15.7.23

Polygonum cuspidatum
(CHAPTER I. The Anthraquinone Group.)

The Natural Organic Colouring Matters
By
Arthur George Perkin, F.R.S., F.R.S.E., F.I.C., professor of colour chemistry and dyeing in the University of Leeds
and
Arthur Ernest Everest, D.Sc., Ph.D., F.I.C., of the Wilton Research Laboratories; Late head of the Department of Coal-tar Colour Chemistry; Technical College, Huddersfield
Longmans, Green and Co.
39 Paternoster Row, London
Fourth Avenue & 30th Street, New York
Bombay, Calcutta, and Madras
1918

Kaikki kuvat (kemialliset kaavat) puuttuvat // None of the illustrations (of chemical formulas) included.

P. cuspidatum (Sieb. et Zucc.) is common in India, China, and Japan, and is referred to by A. Henry in a paper entitled "Chinese Names of Plants" (Journal Royal China Branch of Royal Asiatic Society, 22, New Series, No. 5, 1887) as "Kan-yen, wu-tzu," the name employed at Patung for its root, which is said to be used for dyeing yellow.

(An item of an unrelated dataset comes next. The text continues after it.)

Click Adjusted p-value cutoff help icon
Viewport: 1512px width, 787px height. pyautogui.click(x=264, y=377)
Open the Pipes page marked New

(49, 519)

According to Perkin (Chem. Soc. Trans., 1895, 67, 1084) the main constituent of this root is a glucoside, polygonin, C21H20O10, forming orange-yellow needles, melting-point 202-203°, which, when hydrolysed by acids, gives emodin and a sugar:
C21H20O16 + H2O = C15H10O5 + C6H12O6

A trace of a second glucoside is also present, from which the emodin monomethylether, melting-point 200°, previously found to exist in the root-bark of the Ventilago madraspatana (Gaertn.) (Chem. Soc. Trans., 1894, 65, 932), was obtained.